Mix wet ingredients: banana, oil, buttermilk, vanilla and eggs. Add sugar and mix. Over top the wet ingredients mixture, add remaining dry ingredients: flour, oats, baking soda, salt, cinnamon, nutmeg, ginger, cloves and walnuts. Lightly mix together the dry ingredients above the wet mixture before incorporating both wet and dry ingredients together.
Use either butter or cooking spray and lightly flour your loaf pans to prevent sticking. Nothing worse than bread that won’t turn out of your loaf pans! Divide batter evenly between two loaf pans.
Bake for 1 hour and 20 minutes. Let cool for at least 15 minutes before turning out loaf on to cutting board.
Note #1: If making muffins, fill muffin cups 3/4 full and bake at 350 degrees F for the first 10 minutes. Then reduce temperature to 325 degrees F and bake for 15-20 more minutes. Switching the temperature midway of the baking process creates a more mounded top on the muffins. I do this with any kind of muffin I make.

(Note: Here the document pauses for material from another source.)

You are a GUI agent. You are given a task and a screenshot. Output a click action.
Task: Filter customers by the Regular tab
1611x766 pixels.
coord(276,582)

Note #2: You could use separate bowls for mixing wet and dry ingredients before adding the dry ingredients to the wet mixture, but I don’t like dirtying up multiple bowls if not absolutely necessary. Now if I was making a cake and wanted to add the dry ingredients little by little to the wet mixture to create a super moist cake, then yes, I would use two bowls for sure!
Note#3: As soon as we run out of bananas in my household, my kids are begging for me to buy more. So I do. But the second batch of bananas never seem to go as fast as the first. So I end up with too many overly ripe bananas. Depending on my schedule or what baked goods we already have around the house, I might not feel like making the banana bread right away. My solution: Freeze the bananas with their peel still on. Simply put the whole banana into the freezer, take them out when you’re ready make banana bread and let thaw to room temperature before baking with them.
Note #4: Again, I’m usually in a hurry and I really hate having to clean up more dirty dishes/tools than necessary, so instead of actually chopping the walnuts I sometimes just put the walnuts into a quart Ziploc bag and smash the walnuts with a rolling pin over a cutting board (so not to damage the countertop).
Note #5: Substitutions are a necessity with me. As much of a planner and organizer that I am, my preparedness is not always 100%. I’m human. Buttermilk is one thing I don’t usually have on hand, but it can be easily substituted with the proportion of 1 cup of milk with 1 tablespoon of white vinegar. Let stand for a couple minutes.